What Burlington needs is an operational contribution to transit and that is something city council can do. They haven’t done it yet.”

Funding COB lagsFunding numbers by cityThe gas tax rebate the city gets was at one point split 30% for transit and the rest for roads maintenance is now at 20%.

The audience learned that the population of Burlington was now 183,000 souls – Regionally there are 548,000 of us – that is projected to grow to 1 million by 20141

The draft Official Plan just released talks of 15 minute service for transit.

There are even plans to upgrade the downtown bus terminal that was going to be torn down less than five years ago.

The gas tax the province pays out now total $2.1 million for the province – that’s scheduled to rise to $4.2 million.

Handi-van

More Handi-vans are to be part of the improvement in the fleet.

There are going to be more Handi-vans

There was just no end to the things that transit was going to get.

Mohamed had come to the mountain,

There were significant cuts to the transit budgets in 2012 and schedule changes that did serious damage to ridership.

Bfast polls the audience each year and produces a report card.

Here it is – not much to be proud about.

Transit report card

The first report card – funding, the critical element has budged.

Transit report card 2017

Some improvement. The data comes from the people who use the service.
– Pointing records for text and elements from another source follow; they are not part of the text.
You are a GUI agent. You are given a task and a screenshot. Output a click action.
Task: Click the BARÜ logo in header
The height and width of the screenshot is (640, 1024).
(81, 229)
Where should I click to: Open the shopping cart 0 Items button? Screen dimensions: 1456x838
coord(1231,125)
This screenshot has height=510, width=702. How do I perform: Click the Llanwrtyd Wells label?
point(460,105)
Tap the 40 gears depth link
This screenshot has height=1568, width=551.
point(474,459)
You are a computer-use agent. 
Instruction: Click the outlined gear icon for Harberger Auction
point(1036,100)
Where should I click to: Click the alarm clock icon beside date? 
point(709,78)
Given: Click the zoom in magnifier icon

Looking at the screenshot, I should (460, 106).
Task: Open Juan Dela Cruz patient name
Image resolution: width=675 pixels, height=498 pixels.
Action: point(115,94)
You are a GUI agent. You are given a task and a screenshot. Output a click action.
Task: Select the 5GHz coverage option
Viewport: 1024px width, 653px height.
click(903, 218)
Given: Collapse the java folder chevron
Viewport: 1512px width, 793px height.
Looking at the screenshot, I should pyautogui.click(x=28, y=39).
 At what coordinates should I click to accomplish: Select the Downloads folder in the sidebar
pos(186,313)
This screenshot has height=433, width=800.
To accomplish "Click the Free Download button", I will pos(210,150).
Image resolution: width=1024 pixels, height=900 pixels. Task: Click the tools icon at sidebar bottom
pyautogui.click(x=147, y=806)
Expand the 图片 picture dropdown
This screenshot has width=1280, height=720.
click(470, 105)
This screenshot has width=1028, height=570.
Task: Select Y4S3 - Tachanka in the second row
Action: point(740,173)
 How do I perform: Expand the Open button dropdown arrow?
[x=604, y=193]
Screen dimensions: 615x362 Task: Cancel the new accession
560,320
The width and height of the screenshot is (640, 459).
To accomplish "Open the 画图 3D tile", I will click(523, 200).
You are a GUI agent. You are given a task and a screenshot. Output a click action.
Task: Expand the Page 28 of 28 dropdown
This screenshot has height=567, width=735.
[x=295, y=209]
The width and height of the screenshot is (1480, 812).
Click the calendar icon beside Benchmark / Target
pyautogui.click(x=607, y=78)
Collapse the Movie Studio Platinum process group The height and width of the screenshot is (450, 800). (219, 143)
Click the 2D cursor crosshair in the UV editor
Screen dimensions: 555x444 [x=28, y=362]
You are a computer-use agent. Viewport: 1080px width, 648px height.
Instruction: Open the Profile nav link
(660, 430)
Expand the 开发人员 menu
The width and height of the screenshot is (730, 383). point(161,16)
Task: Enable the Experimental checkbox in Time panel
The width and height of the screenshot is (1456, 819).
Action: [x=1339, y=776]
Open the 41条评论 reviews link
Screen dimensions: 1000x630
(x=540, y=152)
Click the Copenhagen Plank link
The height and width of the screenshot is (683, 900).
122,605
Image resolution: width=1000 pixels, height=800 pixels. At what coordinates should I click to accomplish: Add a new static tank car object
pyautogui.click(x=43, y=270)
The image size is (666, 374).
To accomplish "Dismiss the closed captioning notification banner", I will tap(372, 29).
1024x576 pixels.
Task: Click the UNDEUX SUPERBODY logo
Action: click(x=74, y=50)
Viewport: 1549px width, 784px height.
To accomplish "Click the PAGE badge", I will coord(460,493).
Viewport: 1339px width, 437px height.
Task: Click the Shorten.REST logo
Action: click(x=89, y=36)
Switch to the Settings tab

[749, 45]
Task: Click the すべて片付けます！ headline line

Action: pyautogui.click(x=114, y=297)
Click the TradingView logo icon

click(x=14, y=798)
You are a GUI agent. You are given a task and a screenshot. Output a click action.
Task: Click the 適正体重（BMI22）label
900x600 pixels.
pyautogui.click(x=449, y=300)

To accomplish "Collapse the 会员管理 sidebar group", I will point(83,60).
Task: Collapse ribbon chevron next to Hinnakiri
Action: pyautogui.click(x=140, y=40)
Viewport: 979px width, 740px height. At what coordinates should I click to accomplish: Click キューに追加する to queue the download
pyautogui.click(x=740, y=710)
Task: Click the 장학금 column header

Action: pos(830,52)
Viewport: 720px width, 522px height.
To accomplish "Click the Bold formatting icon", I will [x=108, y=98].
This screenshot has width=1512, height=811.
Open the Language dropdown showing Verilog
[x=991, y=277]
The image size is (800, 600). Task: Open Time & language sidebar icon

Jeff Black said the transit people needed to hear this – true enough. Bfast has been telling them often enough – they just weren’t listening.
During an interactive voting process that allowed opinions to be put on a screen instantly we learned that just 26% of the audience took transit to the meeting – the other 74% used some other mode of transportation.

Ridership decline

The reason for the decline has been poor service, lousy funding and a change to the schedules that drove passengers away from the service.

The city own 53 buses and 10 Handi-vans that carried 1.9 million riders in 2016.

It was all mind-boggling. Almost too much to really believe.

At the meeting was coming to an end Joey Edwardh, president of Community Development Halton was given the microphone. She linked arms with the Mayor, a symbolic way to pull him into her comments about just how much more needed to be done for transit.

Transit - unhappy customer

Do you get the impression the two on the right are actually listening?

The Mayor didn’t say much – while he may have become a transit convert – he is part of a council that has yet to understand the direction the civic administration is taking.

Four of the seven Councillors just don’t have much of an appetite for transit: Craven, Dennison, Taylor and Lancaster probably have not taken a Burlington Transit bus this Council term. One wonders if they own Presto passes.

Jim Young

Jim Young

The Mayor talked about all the funding that had come in from both the federal and provincial governments – didn’t say a word about municipal funding

120 people attended the Bfast forum, a record attendance.

Jim Young, that irrepressible promoter for better transit service said: “I think we are winning, but I’ve felt that way before” and added that ”present City Staff and management are very good at absorbing and paying lip service to engagement while quietly ignoring external inputs.”